Die zwölf hier zusammengestellten Beiträge beleuchten aus unterschiedlichen Perspektiven einige grundlegende Themen der Pädagogik: Neben einer Darstellung zur Kreuzestheologie im Religionsunterricht (29–44) und einer Erörterung der Wahrheitsfrage und Wirklichkeitsdeutung im Kontext religiöser Bildung (183–200) wendet sich Meyer-Blanck zum Abschluss seines Buches u. a. dem Verhältnis von Pädagogik und Theologie (223–235) zu. Die einzelnen Ausführungen stehen dabei in einer engen Verbindung zueinander und ergänzen sich gegenseitig.

In seinen Darstellungen kommt Meyer-Blanck mehrfach auf die Rolle der Erziehenden in der Pädagogik und auf ihre Beziehung zum educandus zu sprechen. Dabei ist ihm die Differenzierung zwischen der Rede über Religion (beschreibend) und der religiösen Rede (bezeugend) ein Kernanliegen, das sich durch die einzelnen Aufsätze zieht: „Ohne die kritische Rede über Religion wird der Religionsunterricht zum Katechismusunterricht, ohne die religiöse Rede selbst wird er zur lediglich informierenden Religionskunde.“ (67). Das von Meyer-Blanck vertretene und an die Lehrperson herangetragene Grundverständnis von „Religion zeigen“, d. h. ein Verständlichmachen der auf Gott verweisenden Zeichen (78), sieht einen reflektierten Wechselschritt beider Redeformen vor. Auf diese Weise kann es gelingen, Traditionsorientierung und Erfahrungsorientierung, intellektuelles und emotionales Verstehen im Religionsunterricht spannungsvoll aufeinander zu beziehen.

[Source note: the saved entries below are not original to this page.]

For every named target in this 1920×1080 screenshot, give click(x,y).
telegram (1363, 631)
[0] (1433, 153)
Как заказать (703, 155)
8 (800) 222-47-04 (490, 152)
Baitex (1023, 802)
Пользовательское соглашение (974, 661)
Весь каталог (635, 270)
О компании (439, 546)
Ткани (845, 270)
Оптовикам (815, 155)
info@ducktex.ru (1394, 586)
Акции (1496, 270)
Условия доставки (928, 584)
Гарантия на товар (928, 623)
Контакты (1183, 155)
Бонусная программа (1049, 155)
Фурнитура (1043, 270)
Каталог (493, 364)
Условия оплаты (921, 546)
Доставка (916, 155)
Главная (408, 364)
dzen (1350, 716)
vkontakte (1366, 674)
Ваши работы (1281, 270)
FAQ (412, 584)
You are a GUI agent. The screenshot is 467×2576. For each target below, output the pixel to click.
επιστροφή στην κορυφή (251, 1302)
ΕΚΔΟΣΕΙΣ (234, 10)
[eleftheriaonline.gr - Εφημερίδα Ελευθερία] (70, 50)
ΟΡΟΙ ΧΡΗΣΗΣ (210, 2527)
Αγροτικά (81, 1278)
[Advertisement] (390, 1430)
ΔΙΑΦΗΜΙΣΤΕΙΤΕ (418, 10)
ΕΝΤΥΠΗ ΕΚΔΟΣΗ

Unter einer guten Didaktik versteht der Bonner Theologe weiter „[d]as Auflösen der Antworten in existentielle Fragen.“ (31). Mehrfach steht für Meyer-Blanck das persönliche Verstehen des Glaubens – genauer: das Ineinander der objektiven und subjektiven Seite des Glaubens – im Vordergrund seiner didaktischen Überlegungen. Demnach wird das Objektive des Glaubens (Aneignung von objektiv gegebenen Traditionsbeständen; inhaltliche Gestalt der Überzeugung) gerade am Ort der Subjektivität (subjektive Deutung der Welt; existentielles Überzeugtsein) erfahrbar (147, 199). Bei Zeigen & Verstehen handelt es sich um ein lohnenswertes Buch, das nochmals neu über die objektive und subjektive Seite christlicher Wahrheit und über die damit verbundene Lern- und Lehrbarkeit von Glauben – eingebettet in Überlegungen zu relevanten religionsdidaktischen Themen – nachdenkt.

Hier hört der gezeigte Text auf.